It’s not their money

February 12, 2009

 Does Meridian Energy realise what it’s saying?

Increasing power prices now would shield customers from large increases if and when planned schemes came about: “Small increases provide a smoother path for consumers.”

 Is it the job of a power company to “provide a smoother path for consumers”?  That sounds like they think  they’re better able to manage our money than we are.

My concern is increased because of the proviso “if and when planned schemes come about”

What happens if planned schemes don’t come about, will we get our money back, with interest?

And how much more power generation do we need? The reduction in production at the Tiwai aluminium smelter means there is considerably less demand for power than there has been for some time.

The Remuneration Authority has a similar line  with regard to local body pay rates:

Authority chairman Richard Oughton, in the circular, said some local bodies were considering not increasing pay.

He said the increase from July 1 was conservative, somewhat less than it should be based on market conditions.

“A zero increase could create a situation where a larger, and perhaps less publicly acceptable, adjustment may be needed from July 1, 2010.

Further postponing an adjustment at that time would only serve to exacerbate the problem,” he said.
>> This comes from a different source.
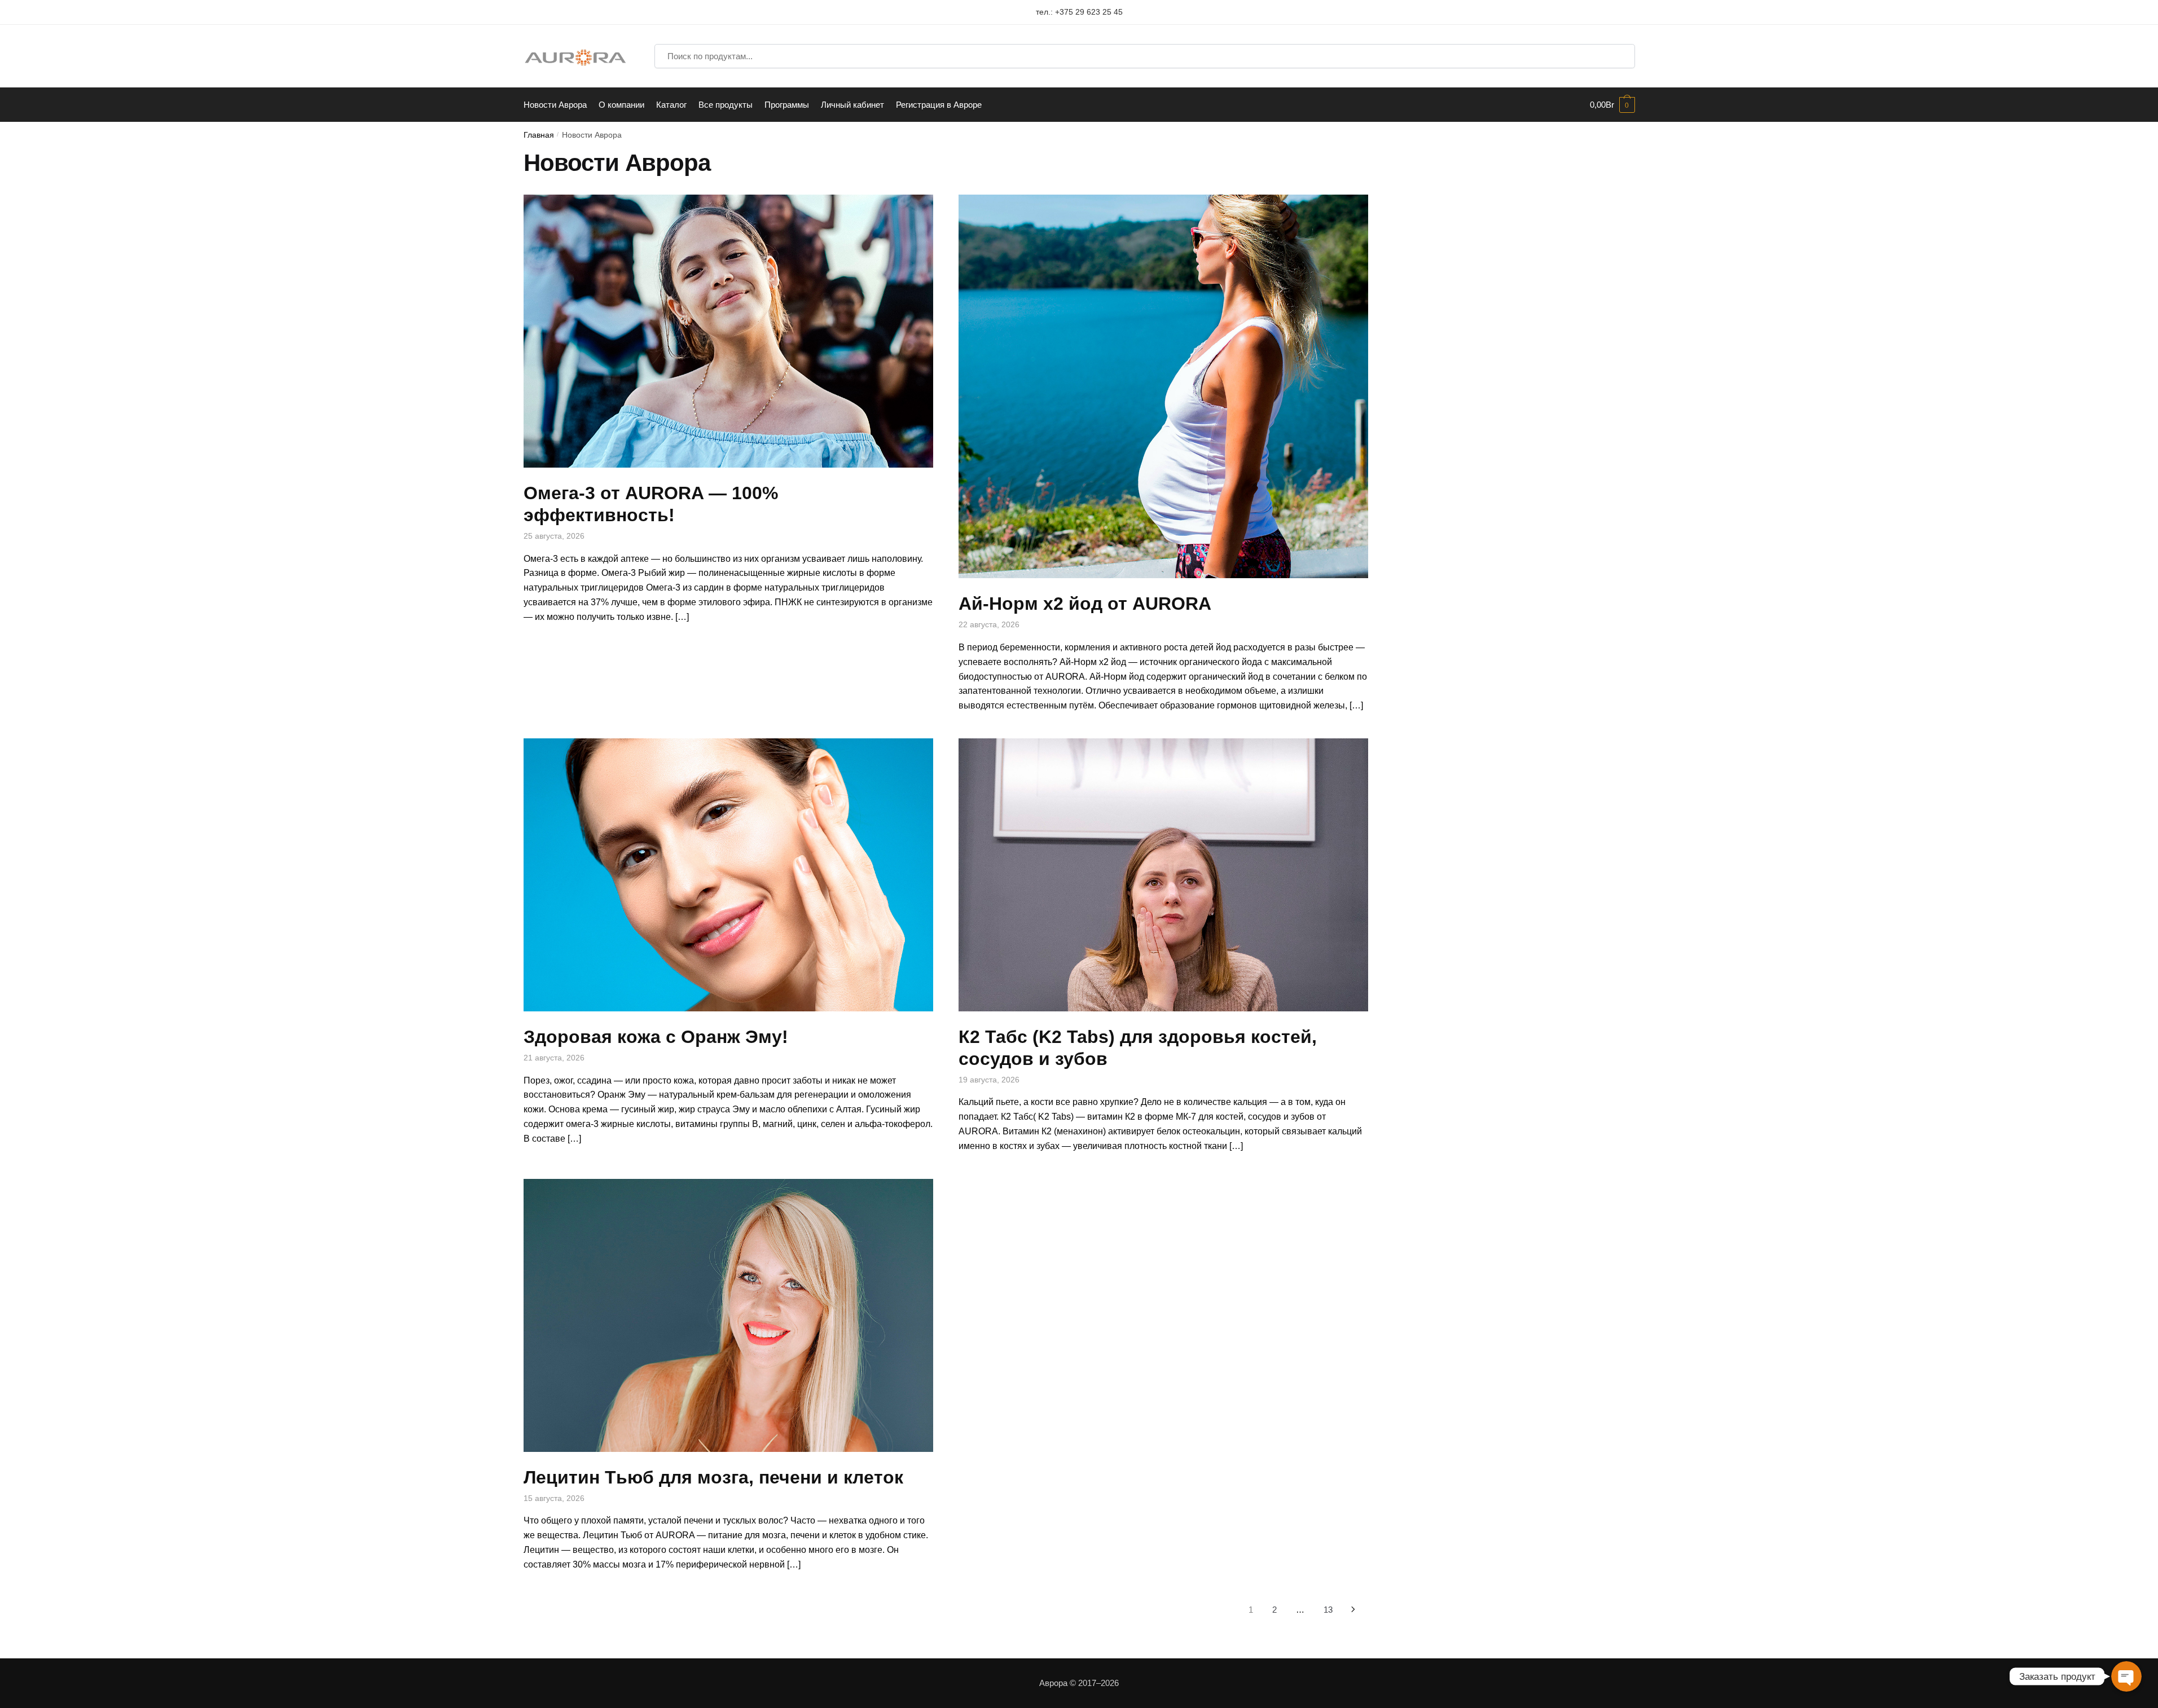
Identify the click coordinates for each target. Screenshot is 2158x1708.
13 (1328, 1609)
 He too is saying that a lower increase now will mean a bigger increase later.

I think ratepayers would prefer to keep a little more of their own money now and worry about how acceptable future pay increases are when the time comes. 

The government is sending very strong messages about the need for restraint so it’s possible that the pubic and private sector salaries on which councillors’ remuneration is based may show little or no increase in the short to medium term.

That would mean the big increase that Oughton is concerned about may not eventuate anyway.

If it does, at least we’ll have had a wee bit more of our own money under our own control in the meantime.